» **READING TEXT**
^^^^^^^^
This is not history - this is a piece of advertisement and not necessarily what Leica really believed. And I do not believe that books by Leica PR people are much different.
But there actually might be a period when they really tried this because there are some really bad Summicron 50 test results from the ´seventies - lack of resolution and lack of contrast. 
All the best!
Raimo
Personal photography homepage at http://personal.inet.fi/private/raimo.korhonen

- -----Alkuperäinen viesti-----
Lähettäjä: LRZeitlin@aol.com <LRZeitlin@aol.com>
Vastaanottaja: leica-users@mejac.palo-alto.ca.us <leica-users@mejac.palo-alto.ca.us>
Päivä: 03. huhtikuuta 2001 19:49
Aihe: Re: [Leica] Leica Users digest V19 #272



In a message dated 4/3/01 3:09:26 AM, Erwin writes:

<snip>
Then Leica itself believes its old myth. I am holding in my hand a glossy 
information booklet entitled "Leica Lenses" published by Ernst Leitz GMBH 
Wetzlar/West Germany in 1969 (ref. no. VII/69/CY/Mi). In a chapter titled 
"Resolving and Contrast" the authors claim that the concepts of resolving 
power and contrast are not necessarily linked and offer photographic evidence 
that of the two, high contrast is more important for general photography.
^^^^^^^^
» **DIRECTIVE 1**
Answer these questions about the Leica message:
(a) Which two shortcomings are named in the bad Summicron 50 test results from the 'seventies?
(b) In what year was the booklet "Leica Lenses" published?
(c) According to the booklet's authors, which of the two qualities is more important for general photography?
» **DIRECTIVE 2**
Print the section of the Leica message between "This is not" and "All the best!", inclusive.

» **Data records**
^^^^^^^^
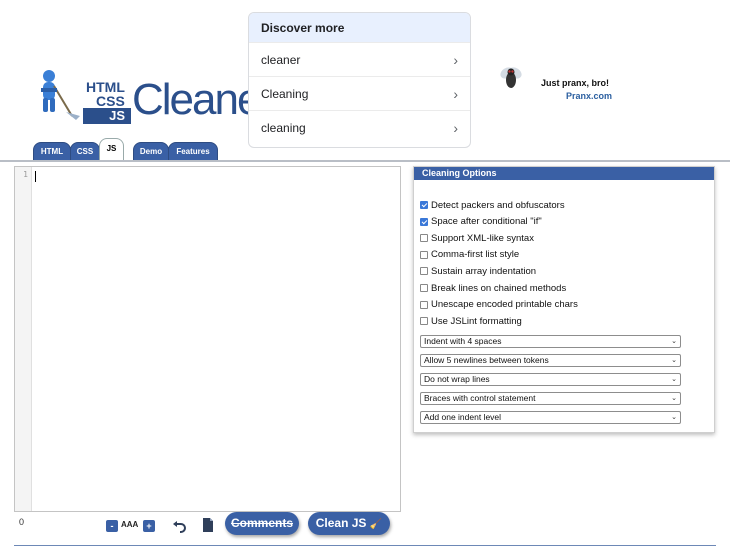 Image resolution: width=730 pixels, height=548 pixels. What do you see at coordinates (424, 238) in the screenshot?
I see `checkbox-xml-syntax` at bounding box center [424, 238].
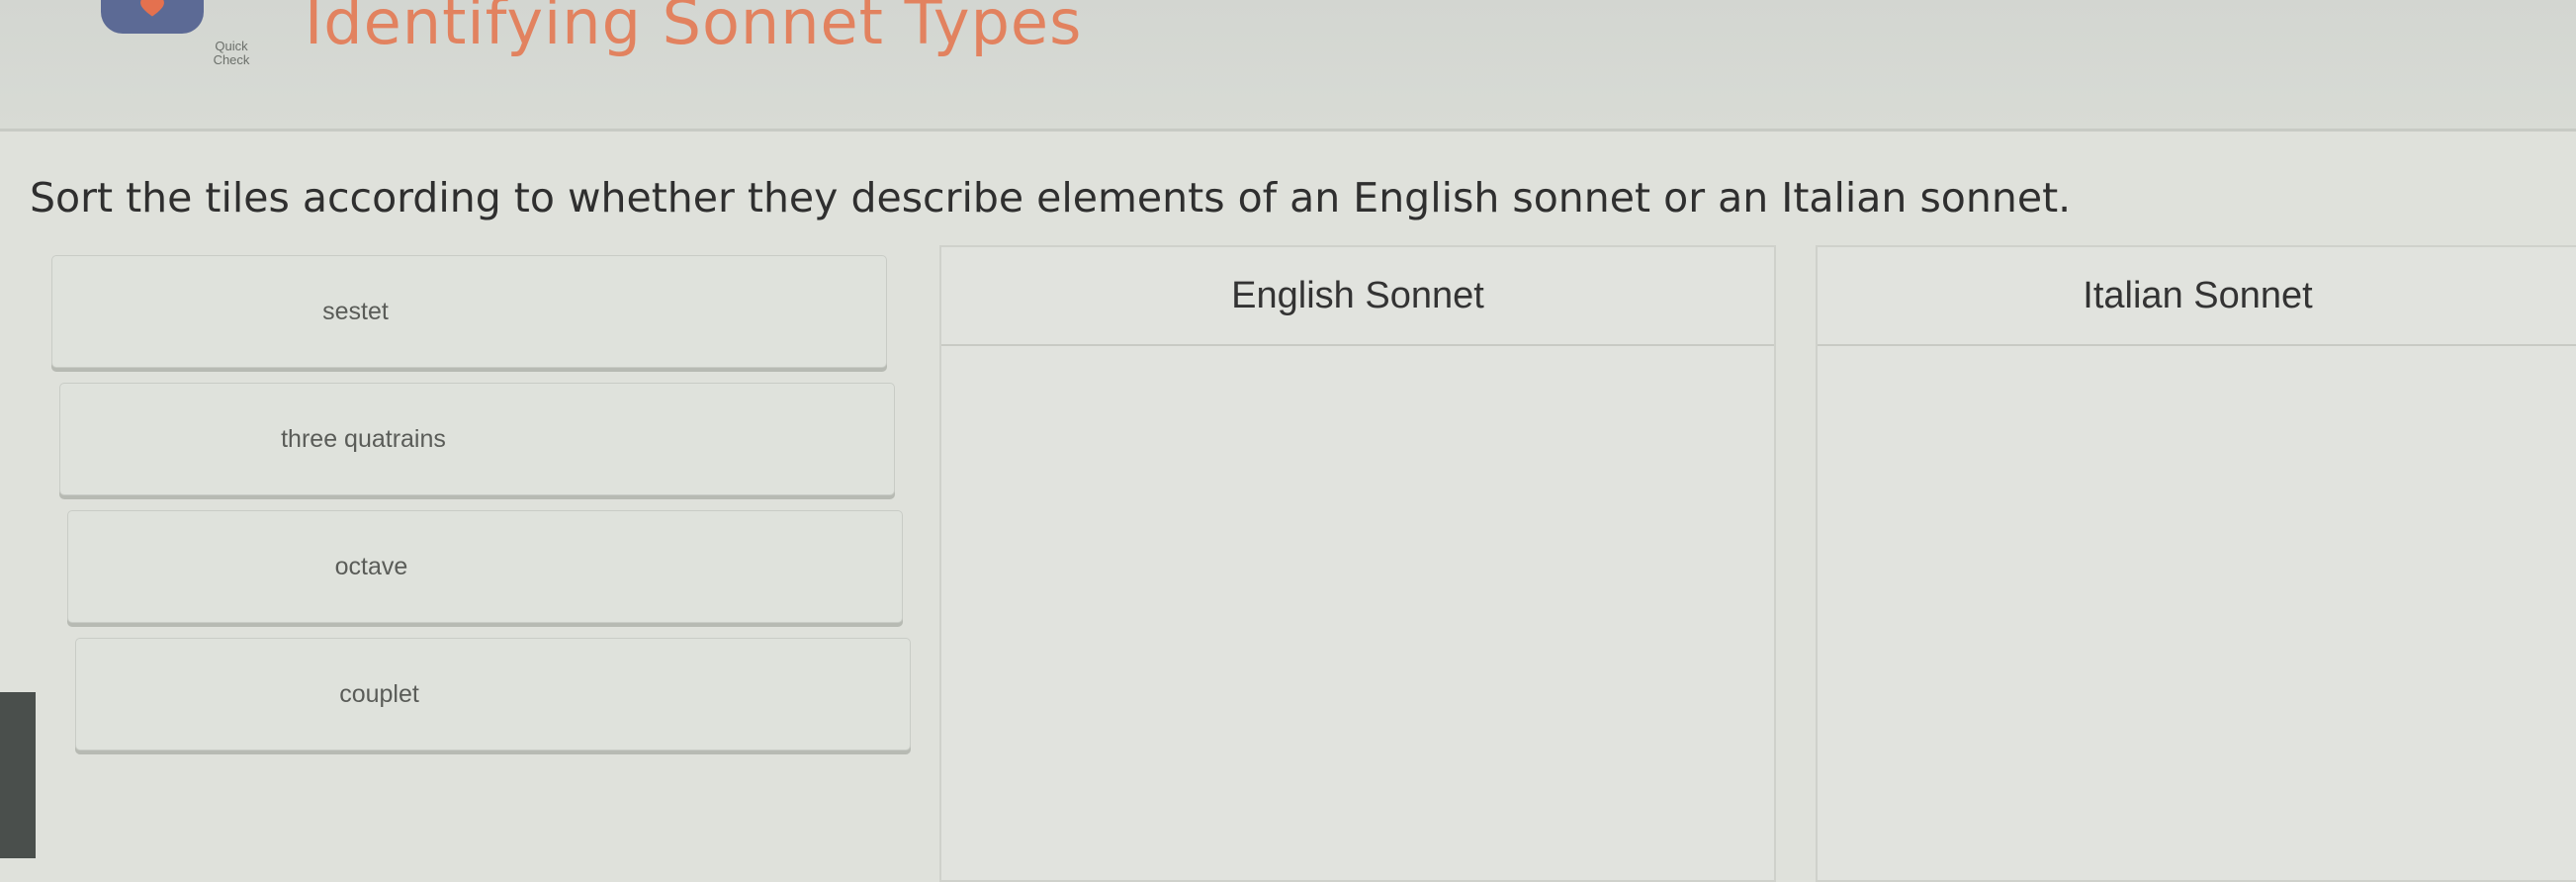  What do you see at coordinates (363, 439) in the screenshot?
I see `tile-label: three quatrains` at bounding box center [363, 439].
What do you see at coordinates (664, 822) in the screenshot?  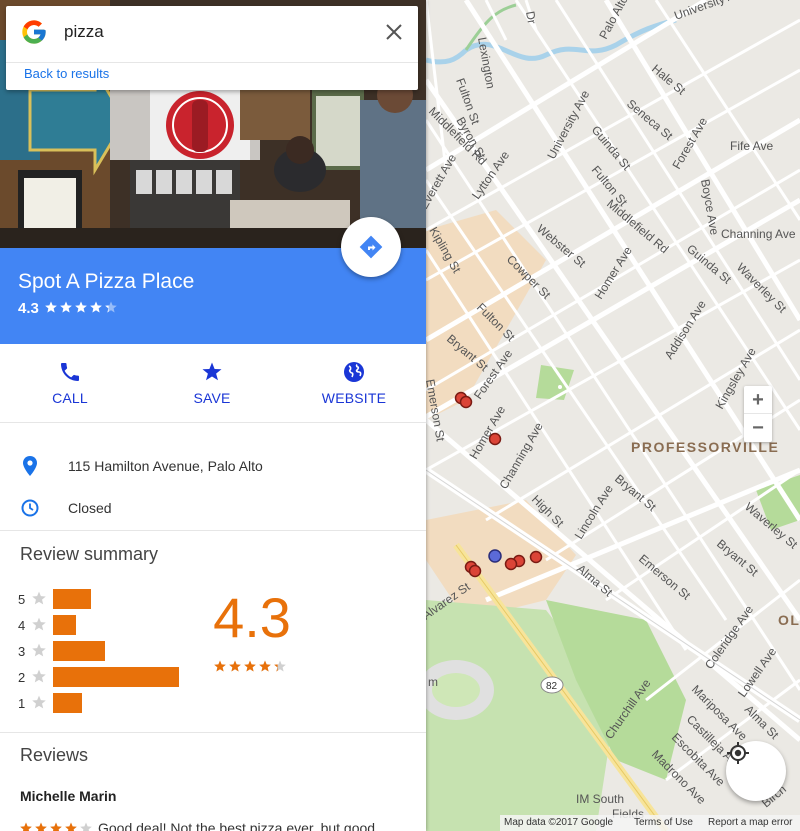 I see `terms-of-use-link: Terms of Use` at bounding box center [664, 822].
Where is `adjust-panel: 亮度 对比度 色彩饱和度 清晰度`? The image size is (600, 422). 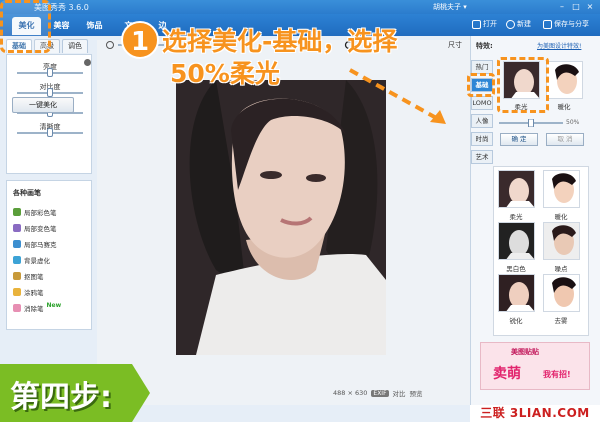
^^^^^^^^
» **EXERCISE RESPONSE 1**
(a) Lack of resolution and lack of contrast.
(b) 1969.
(c) High contrast.

» **EXERCISE RESPONSE 2**
This is not history - this is a piece of advertisement and not necessarily what Leica really believed. And I do not believe that books by Leica PR people are much different.
But there actually might be a period when they really tried this because there are some really bad Summicron 50 test results from the ´seventies - lack of resolution and lack of contrast. 
All the best!